» **WORK INSTRUCTIONS**
Every record that follows should be written out word for word; the pictures stay out.

» **MATERIAL PROVIDED**
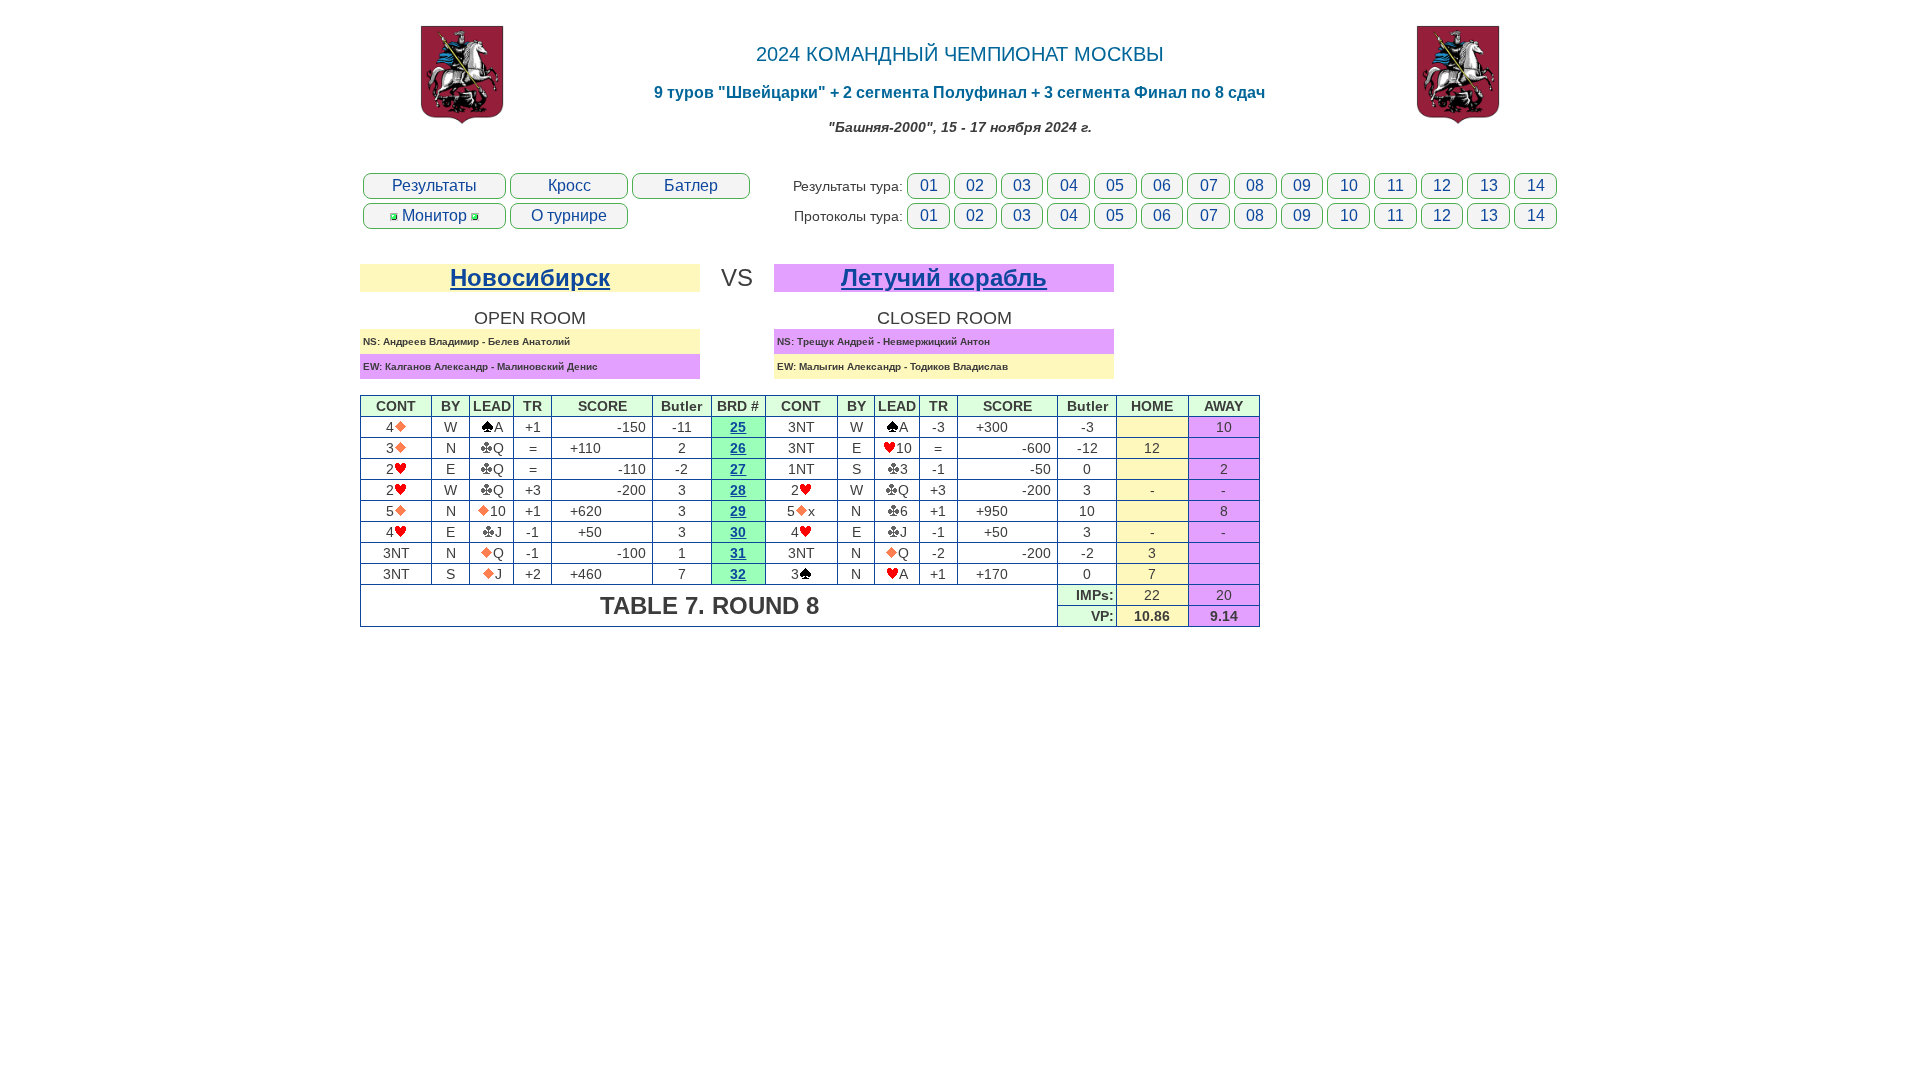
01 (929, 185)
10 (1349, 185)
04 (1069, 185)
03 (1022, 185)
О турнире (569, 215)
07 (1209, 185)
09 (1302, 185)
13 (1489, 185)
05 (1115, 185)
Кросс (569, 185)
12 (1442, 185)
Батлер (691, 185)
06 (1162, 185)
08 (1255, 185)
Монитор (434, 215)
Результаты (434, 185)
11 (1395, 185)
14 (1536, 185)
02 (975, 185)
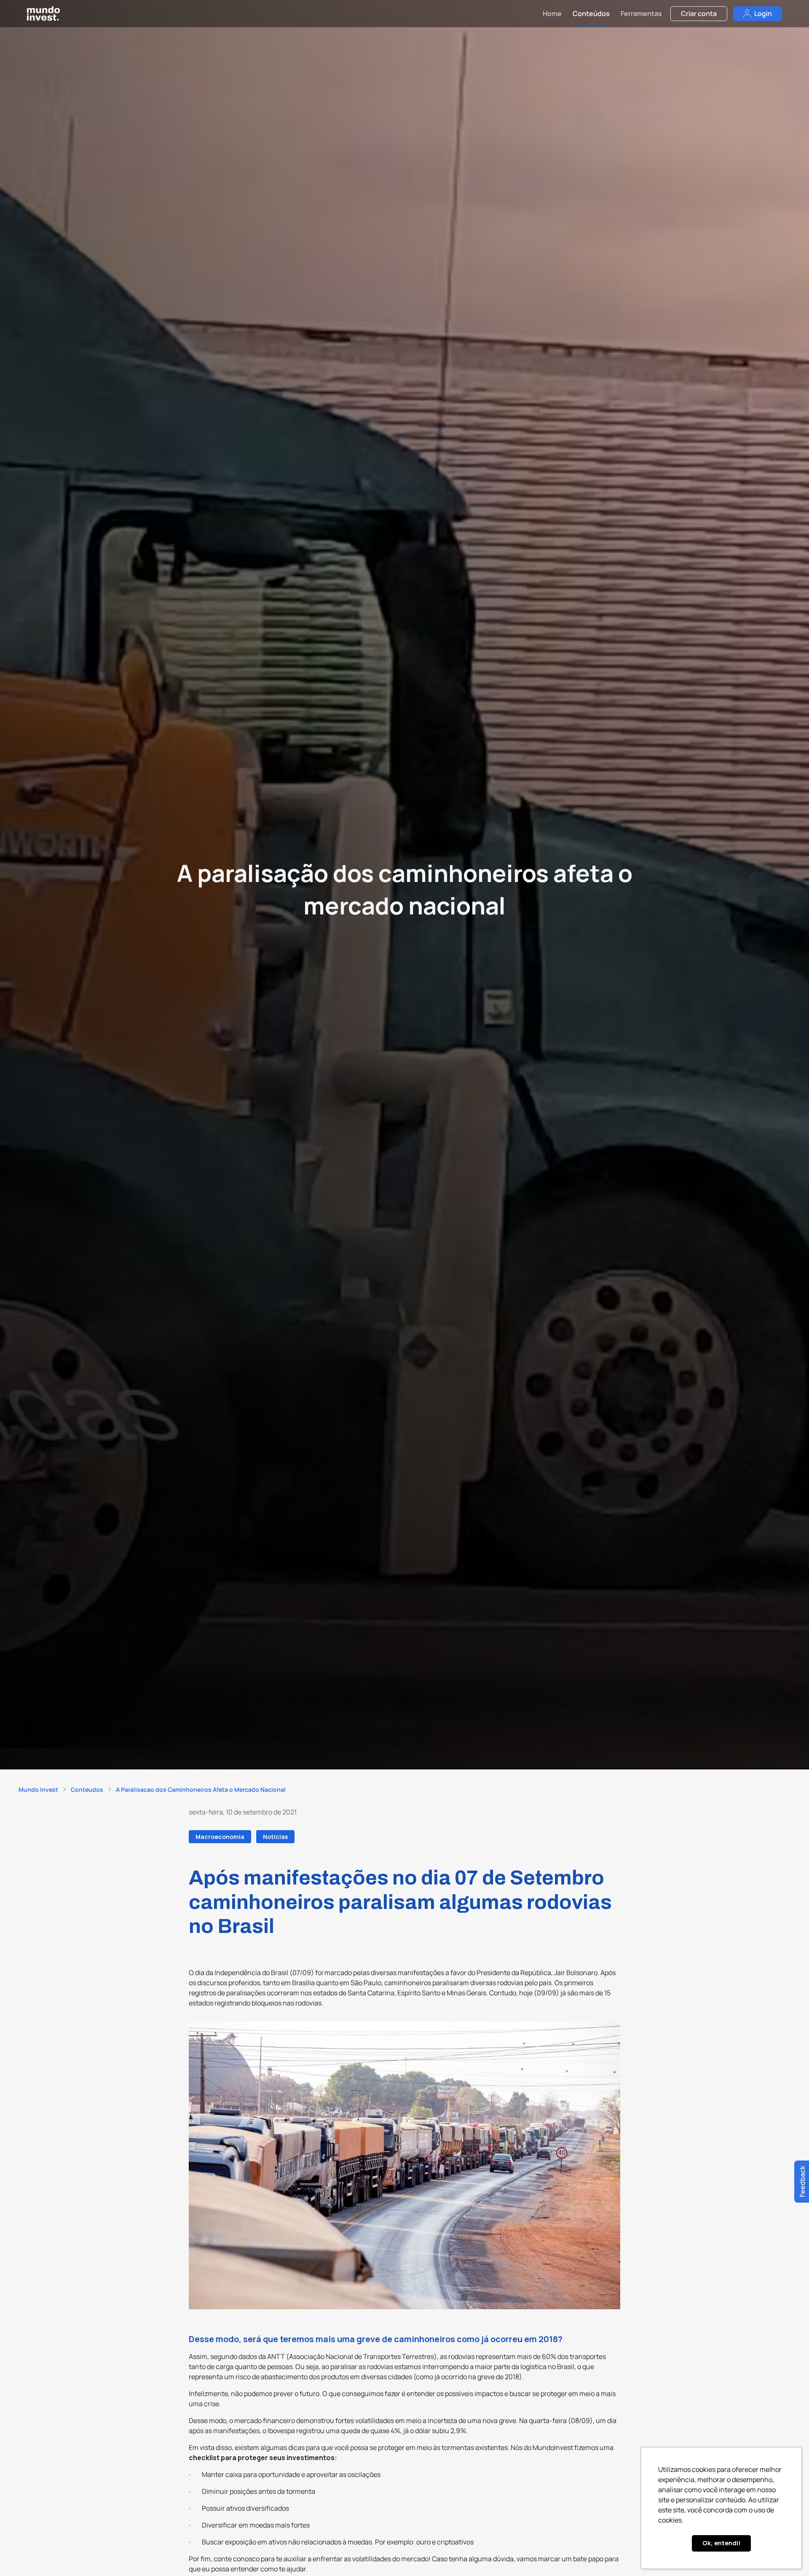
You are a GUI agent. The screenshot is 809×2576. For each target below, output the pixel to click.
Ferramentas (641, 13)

» **EXERCISE OUTPUT**
01 (929, 185)
10 (1349, 185)
04 (1069, 185)
03 (1022, 185)
О турнире (569, 215)
07 (1209, 185)
09 (1302, 185)
13 (1489, 185)
05 (1115, 185)
Кросс (569, 185)
12 (1442, 185)
Батлер (691, 185)
06 (1162, 185)
08 (1255, 185)
Монитор (434, 215)
Результаты (434, 185)
11 (1395, 185)
14 (1536, 185)
02 (975, 185)
You are a GUI agent. The screenshot is 809×2576. For each target below, output the pixel to click.
Ferramentas (641, 13)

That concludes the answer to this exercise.